It’s 6:03am. I was lucky enough to wake and catch the sunrise. The crows that share the city with us have started calling out to one another. I will have breakfast in about an hour.
In the old district, steam billows above the stainless steel counters of a noodle shop. Reflected in their scratchy surface is the face of a young man, sinewy with scars on his hands, who will inherit the place in a decade. His smile is warm and reassuring. He loves his visitors. He feels connected to the city, somehow. A piece of something greater. A strand of color in a painting, bold and visible, thin though it may be. He believes in people.

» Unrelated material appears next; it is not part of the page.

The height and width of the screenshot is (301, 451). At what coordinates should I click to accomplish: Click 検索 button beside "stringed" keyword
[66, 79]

It might be a good place to start.
Uptown, golden light paints a marble sidewalk, bright enough to still be seen in the morning dim. A silhouette faces an art deco entryway. Curvature of thin cloth, a small secret lies buried against her inner thigh. Cigarette smoke perfumes her outline, shoulders blurred in the fuzz of fur-like textile, hat a diagonal ink dash.

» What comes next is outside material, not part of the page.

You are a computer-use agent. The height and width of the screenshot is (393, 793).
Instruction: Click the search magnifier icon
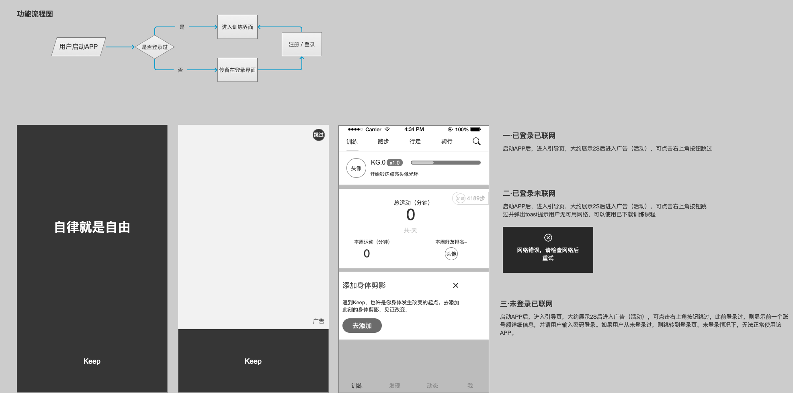(476, 141)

She might know more than he does.
Stronger scents fill a worn study, extending upward as a library made vertical. Wood carvings are laid intricately, as detailed as the leatherette spines that line the walls. Cufflinks glinting in the lamplight, a thick hand pressing into softly glowing buttons, a voice rolls over the room. Somewhere further away, another city or another country or deep underground, a great machine begins to warm.
He’s too dangerous to visit yet.
I stand and face the skyline. A cloud of shapes rises from the treetops and dances along the thermal stream. Grey obelisks carved out of a pink sky cast their shadows across the shuffle of rush hour.